Suppose I'm receiving IPv4 UDP packets whose payload is less than 18 octets, so when they are transmitted over Ethernet they have some trailing padding. Between the packets' source and my receiver sits a custom device which, among other things, modifies the IP header so that its total length field will include the Ethernet padding. So, for example, a packet with a 7-octet-long payload will not have an IP total length of 35, but rather 46. This is faulty behavior to be sure, but I cannot get rid of the device or modify it, so I have to deal with it.
Minor question: Am I right to understand that according to RFC 894 such packets are considered invalid to begin with?
Regardless, both Windows and Linux do not discard such packets, so it makes sense to ask how should the UDP checksum be computed for them.
If I understand RFC 768 correctly, the length in the pseudo-header should be the UDP length, so 15 for a 7-octet-long payload - just like the length field inside the actual UDP header.
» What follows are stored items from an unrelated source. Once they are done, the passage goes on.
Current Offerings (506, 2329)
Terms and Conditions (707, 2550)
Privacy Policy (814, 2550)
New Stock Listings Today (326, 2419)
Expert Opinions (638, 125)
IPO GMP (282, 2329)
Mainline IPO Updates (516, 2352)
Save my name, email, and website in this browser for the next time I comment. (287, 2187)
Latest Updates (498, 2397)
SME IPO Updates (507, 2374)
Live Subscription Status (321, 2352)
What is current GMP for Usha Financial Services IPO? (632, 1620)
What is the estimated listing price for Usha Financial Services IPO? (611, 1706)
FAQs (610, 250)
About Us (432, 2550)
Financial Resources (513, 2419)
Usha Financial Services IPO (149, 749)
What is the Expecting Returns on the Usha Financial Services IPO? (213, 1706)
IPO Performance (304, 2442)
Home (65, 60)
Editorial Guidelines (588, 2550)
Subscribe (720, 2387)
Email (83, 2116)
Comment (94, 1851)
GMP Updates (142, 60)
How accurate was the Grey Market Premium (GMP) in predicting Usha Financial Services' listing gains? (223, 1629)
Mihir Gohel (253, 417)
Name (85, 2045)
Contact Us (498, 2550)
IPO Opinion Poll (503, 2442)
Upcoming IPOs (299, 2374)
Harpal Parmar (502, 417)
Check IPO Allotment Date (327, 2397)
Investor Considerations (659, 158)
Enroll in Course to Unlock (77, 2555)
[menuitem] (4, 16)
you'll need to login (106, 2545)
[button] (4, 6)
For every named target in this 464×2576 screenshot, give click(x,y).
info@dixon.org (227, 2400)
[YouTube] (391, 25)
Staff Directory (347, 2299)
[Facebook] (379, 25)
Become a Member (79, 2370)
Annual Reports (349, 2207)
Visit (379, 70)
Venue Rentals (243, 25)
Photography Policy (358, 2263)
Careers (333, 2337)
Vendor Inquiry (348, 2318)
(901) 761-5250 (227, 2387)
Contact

This is also what Wireshark's UDP parser does.
On the other hand, the network stacks of both Windows and Linux do something else. When they verify the checksum, they set the pseudo-header's length to the total length from the IP header minus its size. For normal packets, this nets the same value as the length field from the UDP header, so it doesn't matter. But, for my packets, the result is obviously different.
Who is at fault here? Is it a bug in Wireshark and in my understanding of RFC 768? Is it a bug in Windows/Linux? Is the question moot because such packets are illegal to begin with, in which case Wireshark should have marked them as such, and Windows/Linux should have discarded them in any case?